+++ Trecho da fonte +++

Consumidor por equiparação e inversão do ônus da prova

Consumidor por equiparação e inversão do ônus da prova. Não há falar em descabimento da inversão do ônus probatório com base na legislação de consumo quando se está diante da figura do consumidor por equiparação.

Processo: 5041557-67.2022.8.24.0000 (Acórdão do Tribunal de Justiça)
Relator: Carlos Roberto da Silva
Origem: Tribunal de Justiça de Santa Catarina
Orgão Julgador: Sétima Câmara de Direito Civil
Julgado em: 24/11/2022
Classe: Agravo de Instrumento

Agravo de Instrumento Nº 5041557-67.2022.8.24.0000/SCPROCESSO ORIGINÁRIO: Nº 5017170-45.2020.8.24.0036/SC

RELATOR: Desembargador CARLOS ROBERTO DA SILVA

AGRAVANTE: BANCO RODOBENS S.A. AGRAVADO: RUDNEY GUARNIERI MARCONDES

RELATÓRIO

Banco Rodobens S.A. interpôs recurso de agravo de instrumento contra decisão interlocutória (evento 103 dos autos de origem) proferida pelo Juízo da 1ª Vara Cível da comarca de Jaraguá do Sul que, na ação de obrigação de fazer com pedido liminar autuada sob o n. 5017170-45.2020.8.24.0036, movida em seu desfavor por Rudney Guarnieri Marcondes, deferiu o pedido de inversão do ônus probatório em favor da parte autora.
Para melhor elucidação da matéria debatida nos autos, transcreve-se a fundamentação da decisão recorrida:
IV – DA DISTRIBUIÇÃO DO ÔNUS DA PROVA:
Tendo em vista que a relação jurídica travada entre as partes submete-se às disposições protetivas no Código de Defesa do Consumidor (CDC, art. 3, § 2º) e presente a verossimilhança das alegações contidas na inicial, com fundamento no art. 6º, VIII, do CDC, inverto o ônus da prova em favor da parte autora-consumidora. (Grifos no original).
Em suas razões recursais (evento 1), a parte agravante sustentou que “o Banco Rodobens, ora Agravante, nunca estabeleceu com o Agravado qualquer relação jurídica, muito menos relação de consumo que justifique a inversão do ônus probante em prejuízo do Banco Rodobens”.
Aduziu que “não obstante tal fato, ocorre que conforme as regras consumeristas, a inversão do ônus da prova não incide de forma automática. Depende da constatação de um dos dois requisitos, quais sejam: verossimilhança das alegações autorais ou sua hipossuficiência”.
Alegou, ainda, que “além de não estarem configurados tais requisitos, sequer consta também o pedido específico na exordial para inversão do ônus probatório, revelando-se completamente descabida, portanto, a concessão do benefício da inversão do ônus da prova em favor do Agravado no presente caso”.

+++ Informações fornecidas +++

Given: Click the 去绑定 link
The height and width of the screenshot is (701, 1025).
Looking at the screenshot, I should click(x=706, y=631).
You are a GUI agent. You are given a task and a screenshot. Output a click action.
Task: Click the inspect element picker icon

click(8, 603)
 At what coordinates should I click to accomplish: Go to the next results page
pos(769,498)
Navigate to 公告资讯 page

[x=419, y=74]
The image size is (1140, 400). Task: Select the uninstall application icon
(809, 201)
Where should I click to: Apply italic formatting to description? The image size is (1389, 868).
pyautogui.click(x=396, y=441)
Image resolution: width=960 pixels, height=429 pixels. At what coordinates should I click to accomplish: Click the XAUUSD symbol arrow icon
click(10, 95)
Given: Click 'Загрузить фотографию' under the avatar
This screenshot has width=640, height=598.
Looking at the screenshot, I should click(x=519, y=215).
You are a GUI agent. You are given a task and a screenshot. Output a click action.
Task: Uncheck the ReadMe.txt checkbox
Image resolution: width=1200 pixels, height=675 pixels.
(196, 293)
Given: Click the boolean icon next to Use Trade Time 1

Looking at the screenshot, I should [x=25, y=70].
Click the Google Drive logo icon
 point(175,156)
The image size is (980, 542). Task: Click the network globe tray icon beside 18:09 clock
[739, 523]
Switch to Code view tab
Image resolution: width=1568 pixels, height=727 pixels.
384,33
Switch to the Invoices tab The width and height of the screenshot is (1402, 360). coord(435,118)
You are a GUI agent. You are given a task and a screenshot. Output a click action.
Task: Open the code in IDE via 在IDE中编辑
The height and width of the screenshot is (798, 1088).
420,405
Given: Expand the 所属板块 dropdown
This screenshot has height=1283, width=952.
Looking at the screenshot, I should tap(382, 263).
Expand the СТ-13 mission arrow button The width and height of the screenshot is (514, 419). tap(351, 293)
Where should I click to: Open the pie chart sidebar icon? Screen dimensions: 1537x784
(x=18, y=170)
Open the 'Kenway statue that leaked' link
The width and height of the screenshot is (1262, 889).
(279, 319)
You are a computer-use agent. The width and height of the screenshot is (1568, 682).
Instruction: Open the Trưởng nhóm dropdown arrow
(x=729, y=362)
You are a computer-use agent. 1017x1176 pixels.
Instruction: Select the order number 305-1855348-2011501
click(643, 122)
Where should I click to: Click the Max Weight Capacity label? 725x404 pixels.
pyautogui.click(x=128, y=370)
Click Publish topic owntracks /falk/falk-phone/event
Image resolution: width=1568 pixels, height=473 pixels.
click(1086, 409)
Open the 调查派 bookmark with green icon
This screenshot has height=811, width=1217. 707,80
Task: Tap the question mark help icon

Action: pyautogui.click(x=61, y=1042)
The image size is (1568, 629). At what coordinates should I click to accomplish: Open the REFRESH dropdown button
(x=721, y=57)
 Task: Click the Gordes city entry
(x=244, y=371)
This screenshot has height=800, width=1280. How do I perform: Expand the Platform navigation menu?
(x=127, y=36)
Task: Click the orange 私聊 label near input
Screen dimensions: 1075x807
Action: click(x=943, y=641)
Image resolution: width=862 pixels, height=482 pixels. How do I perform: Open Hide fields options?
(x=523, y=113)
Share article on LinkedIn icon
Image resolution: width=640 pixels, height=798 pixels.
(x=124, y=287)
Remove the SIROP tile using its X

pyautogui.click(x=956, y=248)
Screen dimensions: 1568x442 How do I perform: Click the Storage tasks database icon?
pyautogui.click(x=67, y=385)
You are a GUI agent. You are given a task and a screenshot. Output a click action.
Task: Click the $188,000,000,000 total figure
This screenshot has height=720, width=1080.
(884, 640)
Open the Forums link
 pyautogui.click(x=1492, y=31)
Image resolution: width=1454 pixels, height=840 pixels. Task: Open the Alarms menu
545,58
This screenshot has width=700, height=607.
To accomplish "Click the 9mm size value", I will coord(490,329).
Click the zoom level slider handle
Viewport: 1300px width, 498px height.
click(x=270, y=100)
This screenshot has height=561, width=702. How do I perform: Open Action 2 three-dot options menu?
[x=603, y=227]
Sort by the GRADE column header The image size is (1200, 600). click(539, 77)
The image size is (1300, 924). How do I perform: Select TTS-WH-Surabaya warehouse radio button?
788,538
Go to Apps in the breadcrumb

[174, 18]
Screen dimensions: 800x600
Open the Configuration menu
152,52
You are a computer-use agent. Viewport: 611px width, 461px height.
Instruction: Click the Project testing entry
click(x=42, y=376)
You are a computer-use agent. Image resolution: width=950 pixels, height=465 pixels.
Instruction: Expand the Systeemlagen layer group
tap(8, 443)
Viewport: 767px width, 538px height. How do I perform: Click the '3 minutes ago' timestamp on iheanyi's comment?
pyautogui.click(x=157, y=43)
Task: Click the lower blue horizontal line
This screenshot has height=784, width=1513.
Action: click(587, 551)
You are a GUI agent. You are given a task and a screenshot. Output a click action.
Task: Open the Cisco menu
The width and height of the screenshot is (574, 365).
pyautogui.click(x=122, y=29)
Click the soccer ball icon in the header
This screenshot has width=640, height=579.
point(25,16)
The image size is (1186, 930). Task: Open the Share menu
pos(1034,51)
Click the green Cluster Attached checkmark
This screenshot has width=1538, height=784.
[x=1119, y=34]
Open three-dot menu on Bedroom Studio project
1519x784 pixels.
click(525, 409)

+++

> _Objetivos_
1 – Conforme o trecho da fonte, qual juízo proferiu a decisão interlocutória contra a qual foi interposto o agravo de instrumento?
2 – Indique se cada afirmação abaixo está de acordo com o trecho da fonte, respondendo sim ou não e citando as palavras decisivas do texto: (a) o julgamento ocorreu em 24/11/2022; (b) o agravante afirmou ter mantido relação de consumo com o agravado; (c) a decisão recorrida baseou a inversão do ônus da prova no art. 6º, VIII, do CDC.

> _Respostas às tarefas_
1 – O Juízo da 1ª Vara Cível da comarca de Jaraguá do Sul.

2 –
(a) Sim: "Julgado em: 24/11/2022".
(b) Não: "nunca estabeleceu com o Agravado qualquer relação jurídica, muito menos relação de consumo".
(c) Sim: "com fundamento no art. 6º, VIII, do CDC, inverto o ônus da prova".